Having backed over 10 unicorns and venture-built seven companies through Sinovation Ventures, Lee is possibly one of the most well-connected investors and entrepreneurs in China.

“It’s been, you know, over 25 years since the founding of Microsoft Research Asia, and everything I’ve done has been about getting super great talent,” said Lee, who launched Microsoft Research Asia, the U.S. giant’s biggest research center abroad, before spearheading Google China. Over the years, Microsoft Research Asia has earned the reputation as the “West Point” for nurturing China’s AI entrepreneurs.

“Now, of course, you want to pay people fairly, and you need to be competitive in pay, but I really think that it’s also about people believing they can make a difference and believing the company can succeed,” said Lee, appearing in a video call at 9:30 p.m. Beijing time. His staff were just as self-motivating. One of the startup’s infrastructure experts was working well into the wee hours that day, still messaging Lee at 2:15 a.m. to express his excitement about being part of 01.AI’s mission.

It’s no secret that building LLMs is a costly undertaking. To sustain its cash-intensive operations, 01.AI has plans for monetization right from the start. While the company will continue to open source some of its models, its objective is to build a state-of-the-art proprietary model that serves as a foundation for a diverse range of commercial products.

“We can’t open source everything,” said Lee. “We were quite cognizant of the fact that these large language models require a lot of compute, and therefore, are very expensive. When we raise a lot of money, most of it will be spent on the GPU. Given that, we needed to first acquire as much GPU as we could, which we did.”

Like other LLM players in China, 01.AI has proactively stockpiled GPUs in anticipation of U.S. sanctions; it borrowed money to buy processors even before it landed funding. Over the past year, the Biden administration has heightened restrictions on China’s access to high-end AI chips, prompting Chinese firms to pay inflated prices for chips. The foresight was rewarded — 01.AI now has a supply that will suffice for at least the next 12-18 months.

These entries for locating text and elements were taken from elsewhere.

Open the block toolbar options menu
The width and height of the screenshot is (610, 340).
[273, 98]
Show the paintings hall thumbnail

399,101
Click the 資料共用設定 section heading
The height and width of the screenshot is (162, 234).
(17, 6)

Aside from causing headaches for Chinese firms, U.S. sanctions have been a catalyst for innovation by encouraging them to optimize the use of computing power. “With a very high-quality infrastructure team, for every 1,000 GPUs, we might be able to squeeze 2,000 GPUs workload out of them,” said Lee.

01.AI’s path to monetization hinges largely on its ability to find product-market fit for its expensive AI models. While top-notch LLM scientists are scarce, there’s no shortage of product talent in China.

“China’s not ahead of the U.S. in LLM, but there’s no doubt China can build better applications than American developers mostly because of the phenomenal mobile internet ecosystem that was built over the last 12 years or so,” argued Lee.

While the founder gave no details on the services in the pipeline, he hinted that the company is experimenting with concepts in the productivity and social directions, and he’d be “disappointed” if 01.AI didn’t release an app within this calendar year.

The startup’s ultimate goal, according to Lee, is to become an ecosystem where outside developers can build applications easily. “The duty is not just to push out good research models, but even more importantly to make application development easy so that there can be compelling applications,” he said. “At the end of the day. It is an ecosystem play.” Time will tell if Lee’s AI endeavor will pay off.